--- Begin DOCUMENT EXTRACT ---

# ‘57 Sportster and ‘71 Super Glide



## Freqman1 (Oct 3, 2021)

Finally got my Super Glide home. I’ll work on detailing it and correcting a few minor issues this winter and have it ready for Spring shows. V/r Shawn


----------



## island schwinn (Oct 3, 2021)

Very nice FX there.


----------



## cyclingday (Oct 5, 2021)

Willie G’s boat tailed Super Glide!
Not many of those survived intact.
Definitely a classic!


----------



## Freqman1 (Oct 5, 2021)

cyclingday said:


> Willie G’s boat tailed Super Glide!
> Not many of those survived intact.
> Definitely a classic!



Yep a bunch of them had their rear fenders swapped out. I know lot of people still don't appreciate the look but hey there are people who think Evinrudes look good! V/r Shawn


----------



## cyclingday (Oct 5, 2021)

Just a suggestion.



I’m sure, they can replace the EK, with an SS.
A must, for a guy with a red, white & blue, “Boat Tailed” Super Glide.
😎


----------



## OZ1972 (Oct 28, 2021)

Real Milwaukee iron !!


----------



## cr250mark (Nov 25, 2021)

Freqman1 said:


> Finally got my Super Glide home. I’ll work on detailing it and correcting a few minor issues this winter and have it ready for Spring shows. V/r Shawn
> 
> View attachment 1489681
> 
> ...



Classic early red , white and blue Harley 
Loved to see that combo on all their early racers.  

mark


----------



## stingrayjoe (Dec 7, 2021)

Nice! Certainly deserves a salute and the "Star Spangled Banner" to be played... love the "Sparkling America".


----------



## PCHiggin (Dec 10, 2021)

Love that '57  Sporty! Had a couple of 60's and a couple more 70's and 2000's 6 total, I believe but HAVE ALWAYS WANTED  a first gen 57-58. Beautiful resto job! The boat tail Super glide awesome too,I loved it on the Sportster too


----------

--- End DOCUMENT EXTRACT ---

EXERCISE A: From the forum thread, extract the passage that begins at the words "# ‘57 Sportster" and stops after the words "schwinn (Oct 3, 2021)", copying it word for word.
EXERCISE B: Decide whether each statement agrees with the forum thread, answering yes or no and quoting the words from the thread that settle it: (i) Freqman1 plans to have the Super Glide ready for Spring shows. (ii) cyclingday says many boat tailed Super Glides survived intact. (iii) PCHiggin has already owned a first gen 57-58 Sportster.
EXERCISE C:
Answer these questions using the forum thread:
(i) When does Freqman1 plan to work on detailing the Super Glide?
(ii) Which color combination does cr250mark say he loved to see on all the early racers?
(iii) How many motorcycles in total does PCHiggin believe he has had?

--- Begin AVAILABLE DATA ---

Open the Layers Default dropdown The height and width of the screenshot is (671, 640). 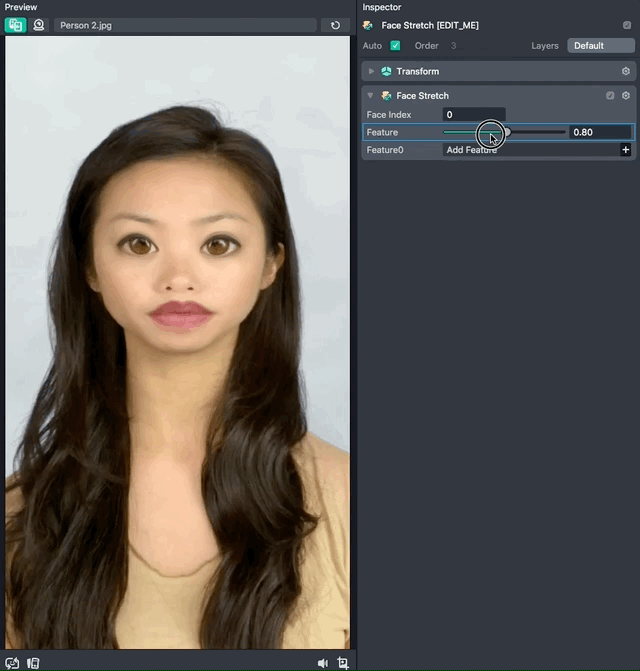coord(600,46)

--- End AVAILABLE DATA ---

CORRECT RESULT A:
# ‘57 Sportster and ‘71 Super Glide



## Freqman1 (Oct 3, 2021)

Finally got my Super Glide home. I’ll work on detailing it and correcting a few minor issues this winter and have it ready for Spring shows. V/r Shawn


----------



## island schwinn (Oct 3, 2021)

CORRECT RESULT B:
(i) Yes: "have it ready for Spring shows"
(ii) No: "Not many of those survived intact."
(iii) No: "HAVE ALWAYS WANTED"

CORRECT RESULT C:
(i) This winter
(ii) Red, white and blue
(iii) 6